The resulting json contains everything including hidden items, though you could optionally still skip those by checking if the hidden field is set in each item before downloading.

cubicvoid commented 7 months ago

Actually one correction to the previous, the collection_items API seems to return metadata for everything, but it still only includes download links for unhidden items. (But unlike the currently used blob it seems -- for me -- to return the actual unhidden ones instead of an unpredictable mix.)

cubicvoid commented 7 months ago

Oh, my mistake, when I went in to try and fix it I realized you're using the tag attribute blob differently than I'd thought... so you already are basically doing what I was suggesting.
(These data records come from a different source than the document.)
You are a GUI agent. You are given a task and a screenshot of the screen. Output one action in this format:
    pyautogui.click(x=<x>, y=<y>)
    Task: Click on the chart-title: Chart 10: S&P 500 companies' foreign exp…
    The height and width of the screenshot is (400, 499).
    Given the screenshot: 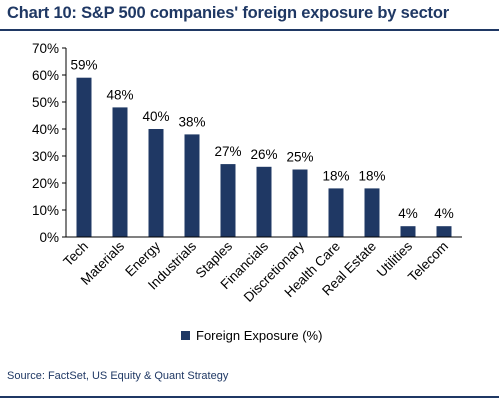 What is the action you would take?
    pyautogui.click(x=228, y=13)
    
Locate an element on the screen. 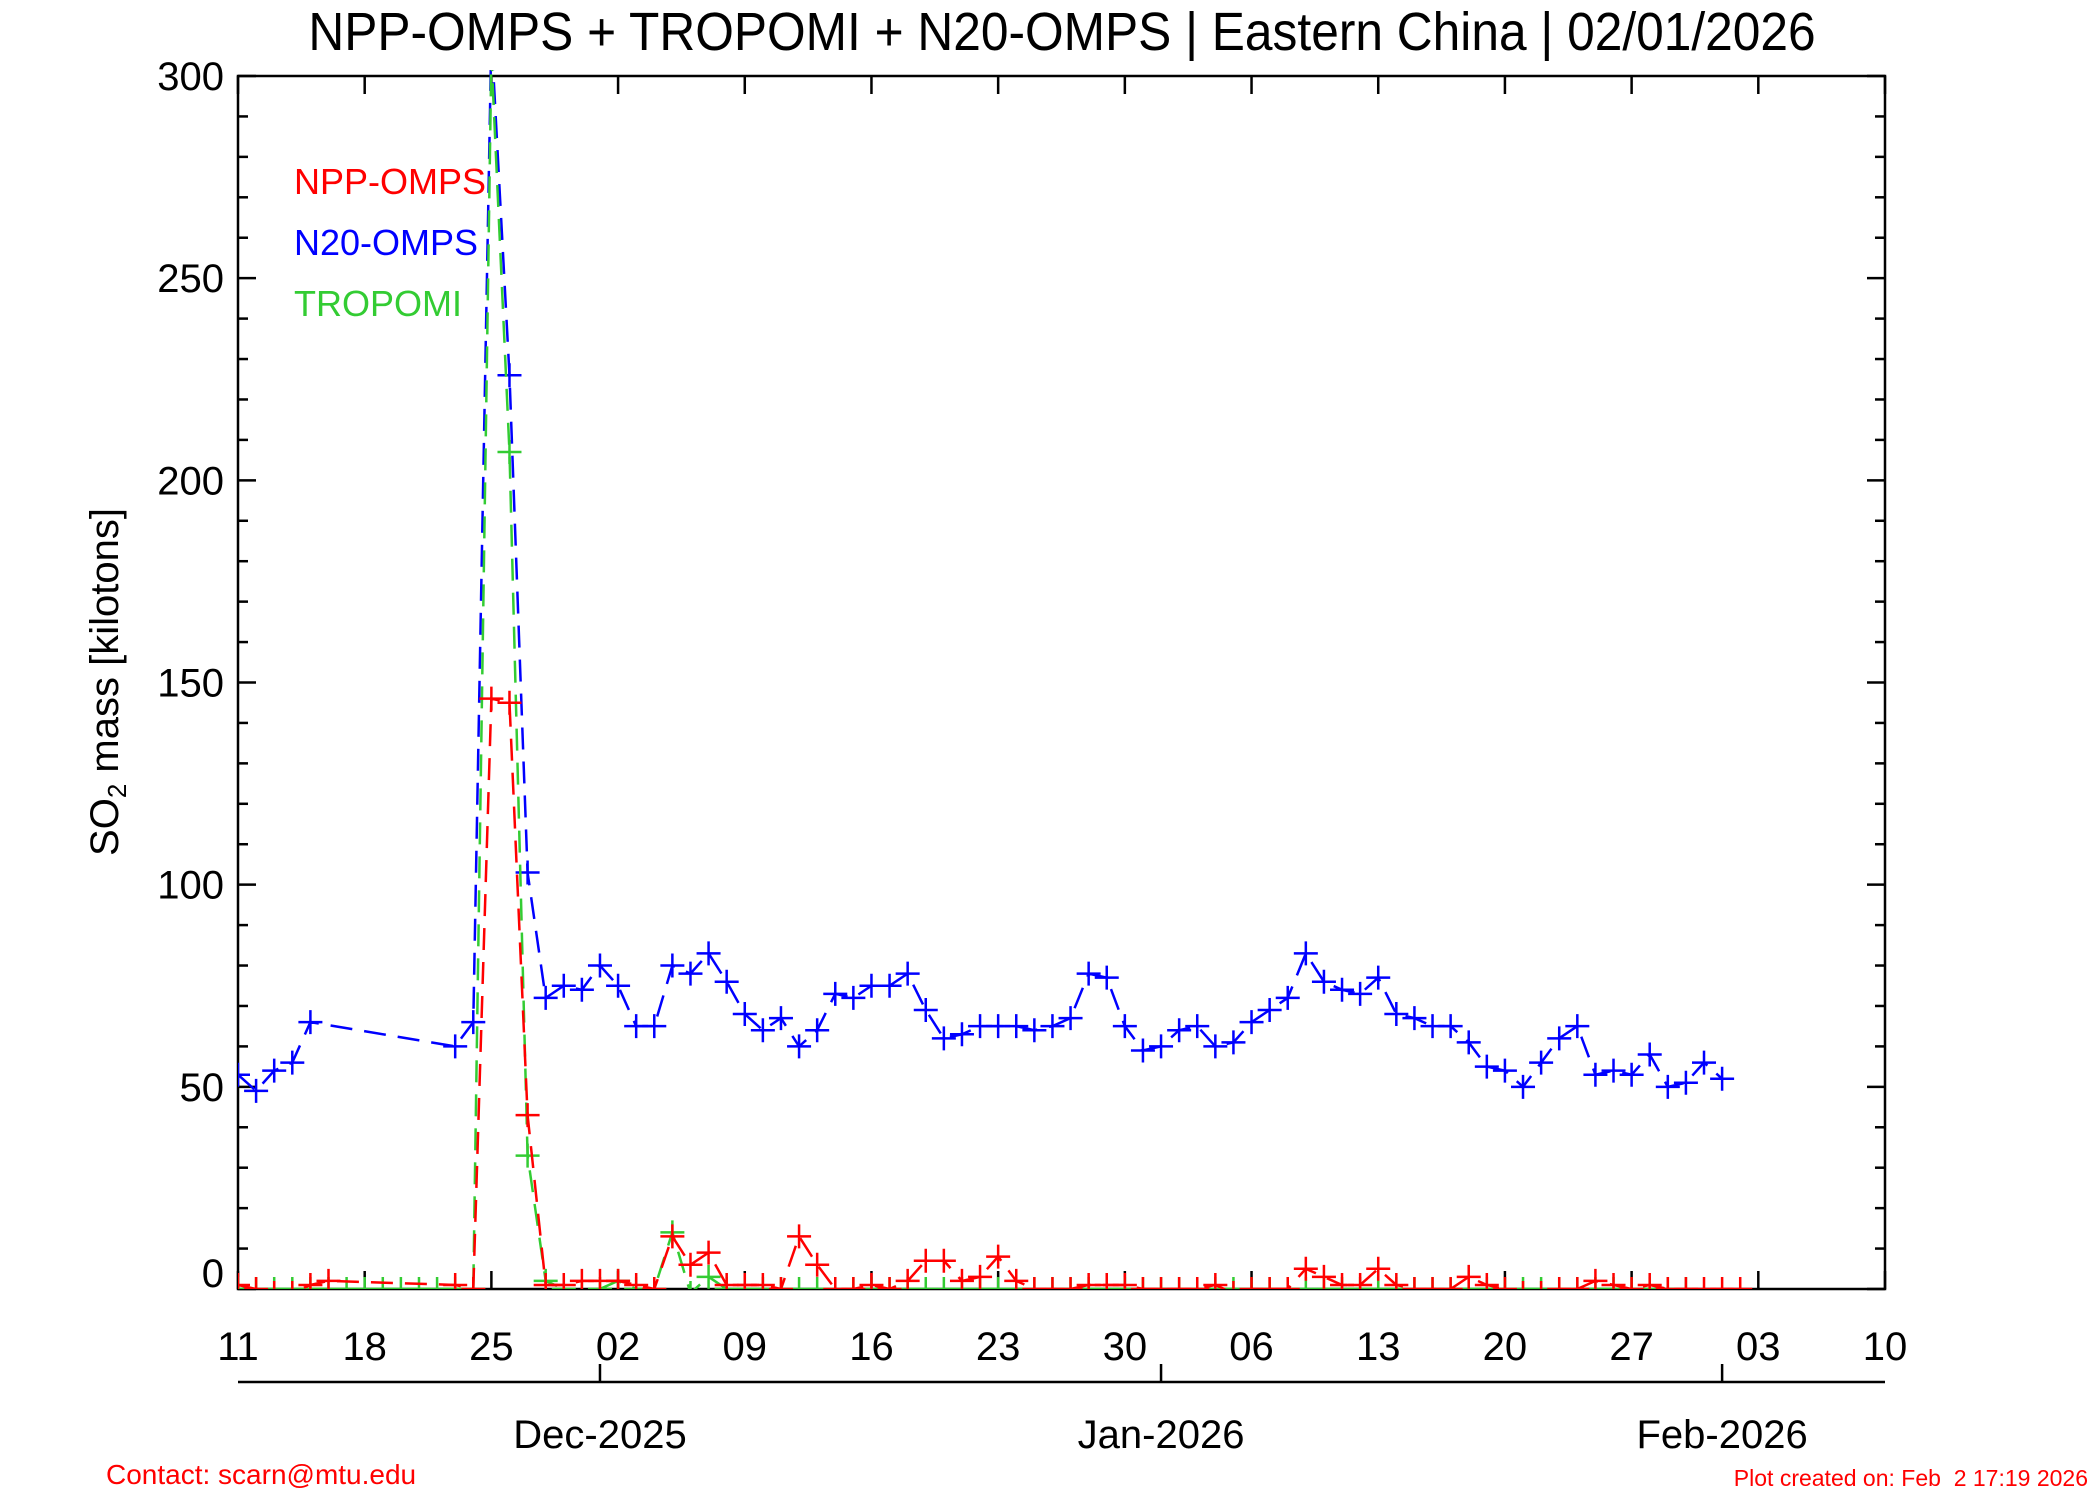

I think the issue is probably this line:

'count' : _user_info['collection_count'] - len(_user_info['download_urls']),

You calculate the item request count based on the number of urls you expect, but what it returns is the full list of items (including hidden) truncated to that number, and then in redownload_urls a smaller list of the subset that are actually visible/downloadable.

So I guess the difficulty is to either figure out a better upper bound for count, or to fetch the list in multiple pages so count doesn't have to be changed.

cubicvoid commented 7 months ago

My explanation from yesterday was the right intuition but not quite right in the API specifics -- I put together a fix, see the linked PR description for more precise details of what was going on.